Let $(x_n)_{n\in\Bbb N}$ be a nondecreasing sequence of positive real numbers and suppose that there exists a sequence $(n_i)_{i\in\Bbb N}$ such that $$\sum_{i=1}^\infty \frac{1}{x_{n_i}} = +\infty.$$ Can I conclude that, for all $k$ big, the series $$\sum_{i=1}^\infty \frac{1}{x_{n_{ki}}}$$ diverges as well or there are counterexamples?

It seems counter-intuitive to me that we still have $\sum_{i=1}^\infty 1/{x_{n_{ki}}}$ even if $k$ is big, but I couldn't find a counterexample so I guess it can be somehow proved.

Answer 1

Yes, it diverges as well: here's a proof.

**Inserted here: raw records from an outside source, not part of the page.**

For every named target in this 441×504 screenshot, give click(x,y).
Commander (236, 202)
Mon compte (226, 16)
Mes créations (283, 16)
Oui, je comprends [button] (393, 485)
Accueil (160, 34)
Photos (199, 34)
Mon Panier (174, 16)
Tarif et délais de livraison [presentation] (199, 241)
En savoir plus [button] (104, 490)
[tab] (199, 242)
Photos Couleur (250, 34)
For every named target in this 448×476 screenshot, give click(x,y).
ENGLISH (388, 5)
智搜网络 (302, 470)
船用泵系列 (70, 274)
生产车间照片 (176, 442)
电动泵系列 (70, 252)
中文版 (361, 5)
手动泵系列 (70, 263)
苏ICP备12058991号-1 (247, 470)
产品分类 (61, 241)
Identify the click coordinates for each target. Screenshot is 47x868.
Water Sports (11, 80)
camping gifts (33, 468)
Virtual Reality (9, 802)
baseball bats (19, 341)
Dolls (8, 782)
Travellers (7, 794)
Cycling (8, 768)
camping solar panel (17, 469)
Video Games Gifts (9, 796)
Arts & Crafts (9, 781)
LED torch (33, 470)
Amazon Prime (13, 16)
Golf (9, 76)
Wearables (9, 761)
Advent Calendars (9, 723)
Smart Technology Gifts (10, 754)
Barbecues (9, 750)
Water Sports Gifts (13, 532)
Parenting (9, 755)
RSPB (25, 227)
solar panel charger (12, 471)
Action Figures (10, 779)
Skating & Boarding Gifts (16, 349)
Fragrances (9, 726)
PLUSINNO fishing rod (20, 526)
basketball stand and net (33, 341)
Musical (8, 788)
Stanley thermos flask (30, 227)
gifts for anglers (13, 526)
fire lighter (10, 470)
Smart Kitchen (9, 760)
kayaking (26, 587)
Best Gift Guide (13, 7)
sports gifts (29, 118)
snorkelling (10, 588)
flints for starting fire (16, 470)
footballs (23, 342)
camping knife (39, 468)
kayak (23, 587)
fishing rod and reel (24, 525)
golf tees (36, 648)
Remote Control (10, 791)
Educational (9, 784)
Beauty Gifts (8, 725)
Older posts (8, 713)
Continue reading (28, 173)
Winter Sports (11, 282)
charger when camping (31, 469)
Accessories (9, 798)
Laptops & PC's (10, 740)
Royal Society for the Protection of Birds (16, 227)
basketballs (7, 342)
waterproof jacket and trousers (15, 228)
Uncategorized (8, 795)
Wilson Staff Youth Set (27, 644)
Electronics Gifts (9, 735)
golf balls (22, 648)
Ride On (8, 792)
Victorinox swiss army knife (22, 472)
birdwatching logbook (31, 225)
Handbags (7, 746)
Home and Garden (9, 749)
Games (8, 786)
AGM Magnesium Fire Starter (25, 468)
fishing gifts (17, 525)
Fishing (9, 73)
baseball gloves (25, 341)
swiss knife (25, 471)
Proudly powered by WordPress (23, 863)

Lets write $y_i = x_{n_i}$ because there are too many subscripts and the first subsequence $n_i$ is not important at all.

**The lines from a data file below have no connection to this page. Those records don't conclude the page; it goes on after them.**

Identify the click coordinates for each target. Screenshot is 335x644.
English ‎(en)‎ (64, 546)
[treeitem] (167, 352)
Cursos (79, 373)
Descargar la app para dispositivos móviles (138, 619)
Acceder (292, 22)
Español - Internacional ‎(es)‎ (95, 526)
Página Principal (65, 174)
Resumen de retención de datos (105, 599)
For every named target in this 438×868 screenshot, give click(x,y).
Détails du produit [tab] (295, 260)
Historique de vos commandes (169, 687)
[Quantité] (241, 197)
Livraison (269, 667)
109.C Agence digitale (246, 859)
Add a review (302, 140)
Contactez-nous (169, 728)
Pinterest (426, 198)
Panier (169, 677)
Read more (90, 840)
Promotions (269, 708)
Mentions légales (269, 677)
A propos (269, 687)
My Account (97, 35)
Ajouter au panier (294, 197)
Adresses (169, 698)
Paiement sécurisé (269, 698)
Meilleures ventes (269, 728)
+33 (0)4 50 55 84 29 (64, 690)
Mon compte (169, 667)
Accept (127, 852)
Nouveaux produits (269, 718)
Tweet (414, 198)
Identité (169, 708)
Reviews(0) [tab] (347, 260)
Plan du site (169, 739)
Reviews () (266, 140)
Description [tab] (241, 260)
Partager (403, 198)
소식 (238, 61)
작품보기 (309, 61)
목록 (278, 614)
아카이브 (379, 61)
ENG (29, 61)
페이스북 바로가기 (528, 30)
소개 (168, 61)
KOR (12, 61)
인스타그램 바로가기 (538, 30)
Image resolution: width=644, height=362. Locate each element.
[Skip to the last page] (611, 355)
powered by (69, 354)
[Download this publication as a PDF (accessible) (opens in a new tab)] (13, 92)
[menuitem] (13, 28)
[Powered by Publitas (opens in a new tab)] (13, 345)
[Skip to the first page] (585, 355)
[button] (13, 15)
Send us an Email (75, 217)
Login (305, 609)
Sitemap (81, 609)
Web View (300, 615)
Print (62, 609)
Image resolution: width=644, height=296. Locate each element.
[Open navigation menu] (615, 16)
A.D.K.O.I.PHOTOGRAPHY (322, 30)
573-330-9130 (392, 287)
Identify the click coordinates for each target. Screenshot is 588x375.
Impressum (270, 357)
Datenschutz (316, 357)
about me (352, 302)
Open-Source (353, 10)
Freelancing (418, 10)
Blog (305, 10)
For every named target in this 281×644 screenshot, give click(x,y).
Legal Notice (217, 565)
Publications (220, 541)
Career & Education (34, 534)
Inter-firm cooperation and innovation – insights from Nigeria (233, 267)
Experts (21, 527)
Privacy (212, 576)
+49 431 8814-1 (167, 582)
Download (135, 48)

Since $y_i$ is non-decreasing, for the $k$ indices $j=ki+1,\dots,k(i+1)$, we have $$ y_{ki} \le y_j \iff \frac1{y_j} \le \frac1{y_{ki}}$$ which means that, since $k$ is fixed, $$\sum_{j=ki+1}^{k(i+1)} \frac1{y_j} \le \frac{k}{y_{ki}} $$ Taking a sum from $i=1$ to $N$,
$$ \sum_{i=1}^{N-1}\frac k{y_{ki}} \ge \sum_{i=1}^N \sum_{j=ki+1}^{k(i+1)} \frac1{y_j} = \sum_{\iota=k+1}^{k(N+1)}\frac1{y_\iota} \xrightarrow[N\to\infty]{} \infty .$$

Therefore $ \sum_{i=1}^{\infty}\frac 1{y_{ki}}=\infty$ as well.

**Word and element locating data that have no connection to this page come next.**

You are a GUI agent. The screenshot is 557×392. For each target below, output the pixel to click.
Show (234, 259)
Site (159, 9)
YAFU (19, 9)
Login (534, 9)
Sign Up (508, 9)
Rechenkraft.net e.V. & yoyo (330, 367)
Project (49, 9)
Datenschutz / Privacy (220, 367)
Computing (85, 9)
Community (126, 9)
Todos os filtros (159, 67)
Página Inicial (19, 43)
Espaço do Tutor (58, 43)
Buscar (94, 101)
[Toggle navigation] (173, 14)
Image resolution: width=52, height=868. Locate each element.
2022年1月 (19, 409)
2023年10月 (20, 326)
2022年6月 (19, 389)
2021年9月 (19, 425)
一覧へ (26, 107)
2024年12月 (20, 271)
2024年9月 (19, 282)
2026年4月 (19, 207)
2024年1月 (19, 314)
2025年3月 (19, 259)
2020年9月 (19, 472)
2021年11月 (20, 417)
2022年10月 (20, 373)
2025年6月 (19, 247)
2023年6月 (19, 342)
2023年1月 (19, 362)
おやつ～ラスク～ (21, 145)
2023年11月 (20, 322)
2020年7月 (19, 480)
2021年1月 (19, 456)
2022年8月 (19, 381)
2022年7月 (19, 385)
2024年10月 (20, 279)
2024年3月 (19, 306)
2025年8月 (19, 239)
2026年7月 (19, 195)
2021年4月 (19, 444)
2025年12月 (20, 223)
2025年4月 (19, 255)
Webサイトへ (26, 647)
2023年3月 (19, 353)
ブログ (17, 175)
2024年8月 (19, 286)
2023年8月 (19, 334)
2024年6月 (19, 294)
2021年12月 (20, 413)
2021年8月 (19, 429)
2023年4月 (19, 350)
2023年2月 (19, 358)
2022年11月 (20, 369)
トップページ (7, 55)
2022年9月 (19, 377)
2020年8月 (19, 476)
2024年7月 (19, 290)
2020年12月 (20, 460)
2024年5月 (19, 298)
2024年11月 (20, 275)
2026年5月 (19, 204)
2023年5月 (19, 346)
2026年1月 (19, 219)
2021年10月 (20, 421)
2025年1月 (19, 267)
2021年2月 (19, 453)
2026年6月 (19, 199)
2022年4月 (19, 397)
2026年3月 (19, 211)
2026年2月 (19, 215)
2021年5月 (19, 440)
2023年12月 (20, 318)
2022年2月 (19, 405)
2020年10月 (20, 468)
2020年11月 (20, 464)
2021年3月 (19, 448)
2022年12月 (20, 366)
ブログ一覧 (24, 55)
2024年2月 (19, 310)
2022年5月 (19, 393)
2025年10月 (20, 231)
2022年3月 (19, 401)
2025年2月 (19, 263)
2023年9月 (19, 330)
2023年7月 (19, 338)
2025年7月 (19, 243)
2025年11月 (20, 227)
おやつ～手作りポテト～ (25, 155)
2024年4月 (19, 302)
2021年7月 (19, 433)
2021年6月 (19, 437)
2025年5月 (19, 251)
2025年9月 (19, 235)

If instead of $i$, you put a function of $i$ (e.g. $i^2$) then something else could happen.

Answer 2

An obvious answer is if $x_n$'s are bounded above (non-decreasing, or even increasing does not guarantee unboundedness), say $x_n\leq \beta$, then for any infinite subset $S\subseteq\mathbb{N}$, $\sum_{n\in S} \frac{1}{x_n} \to\infty$.

Now if we assume that $x_n$'s are unbounded, taking $x_n=n$ will give you an example for your question.